しかし、日本のテレビや新聞は、人道面について触れることはあっても、国際法違反の面をクローズアップすることはほとんどありません。対して、国連や人権団体はもちろん、英国ブレア首相をはじめとする各国首脳、欧米を中心とする大手メディア、そしてパレスチナYWCAからの2回目のアピールも、論点の中心をイスラエルの攻撃が「集団的懲罰」であること、しかもそれが「民間人を狙った攻撃」であることの二点に置き、ともに国際法違反であるとイスラエルを強く批判しています。
日本の大手新聞が、イスラエルのガザ攻撃を、あくまで「復讐と暴力の連鎖」「まきこまれる一般市民」といった情緒的な言葉で表現し、明確な国際法違反である「集団的懲罰」だと、そして、一般市民は「まきこまれ」ているのではなく「イスラエル側がミサイル攻撃のターゲットにして」いるのだと書けないのはなぜでしょう。わたしたちの社会は、自民党の強引な憲法解釈が通ってしまうほどに、憲法や国際法といった、通常の法律より上位にくる法に対する意識が薄く、それがこのような報道を許す一因になってしまっているのかもしれません。

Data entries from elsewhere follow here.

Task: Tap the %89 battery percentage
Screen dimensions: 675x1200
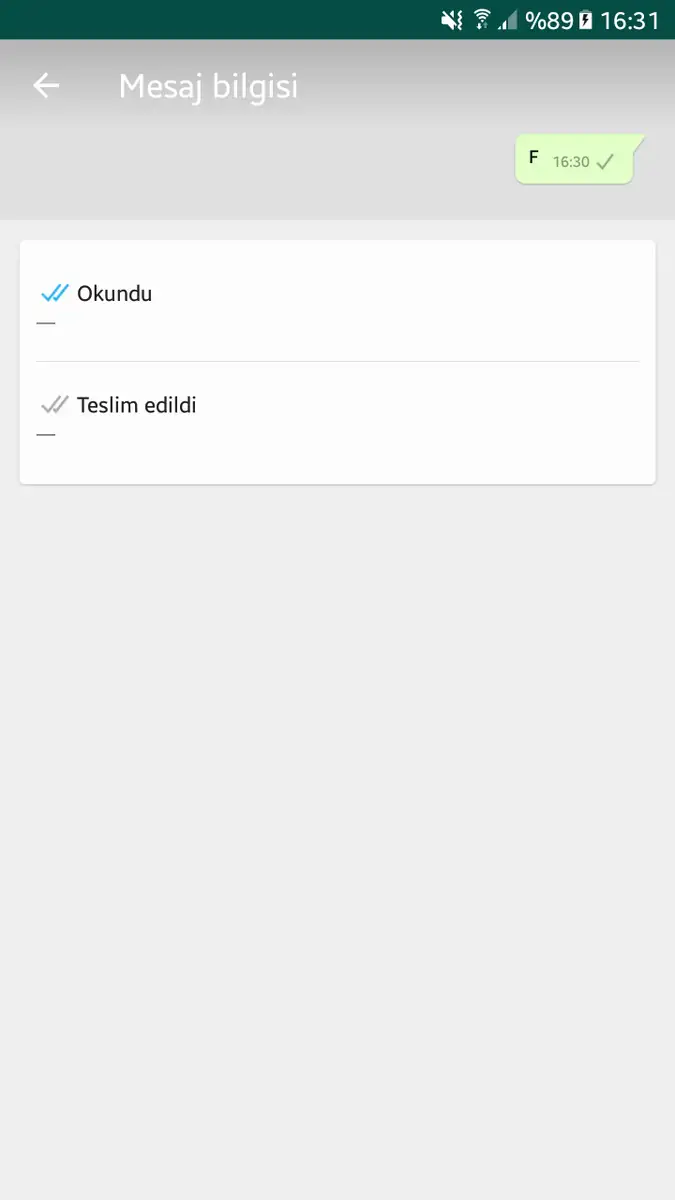Action: (x=549, y=20)
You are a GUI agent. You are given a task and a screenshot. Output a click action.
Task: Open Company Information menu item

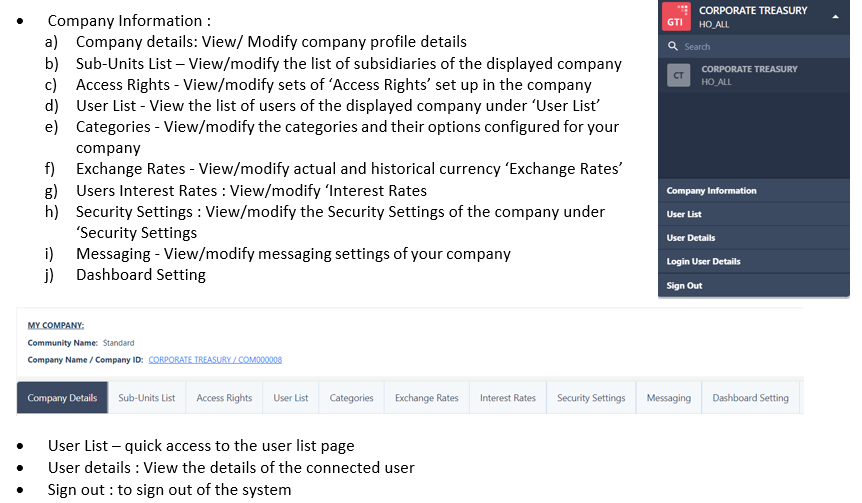[754, 191]
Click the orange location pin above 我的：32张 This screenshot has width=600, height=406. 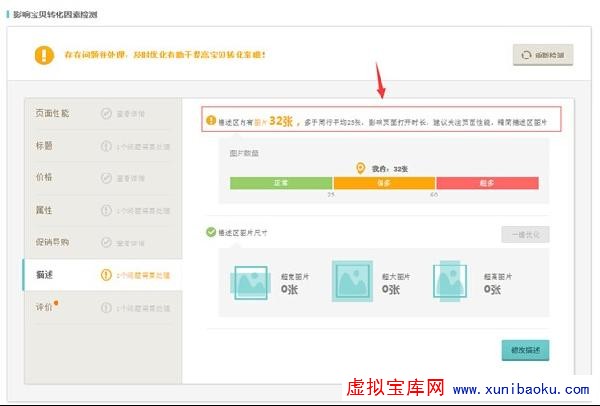tap(361, 169)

毎日新聞の報道によると、昨秋ある国立大学で約100人の学生にきいたところ、限定的容認を含めて半数以上が行使容認に賛成する一方で、日米同盟について「強化」を求めた学生は2割もいませんでした。7月17日付毎日新聞の論説は、「若い世代は盲目的な対米従属を良しとはせず、日本の自主的な外交と自立を望んでいる」としています。それを実現するためには、「紛争が止まないこの現実の世界のなかで、わたしたち日本人は、平和のためにどうしたいのか」という論議が早急に必要なのはいうまでもありません。パレスチナは、わたしたちの弱点を浮き彫りにし、わたしたちに課題をつきつけています。「あなたたちは、パレスチナの、そして世界の平和のためにどうしたいのですか?」と。パレスチナは、平和を求める人々にとっては決して人ごとではなく、あくまで「わたしたちの問題」なのです。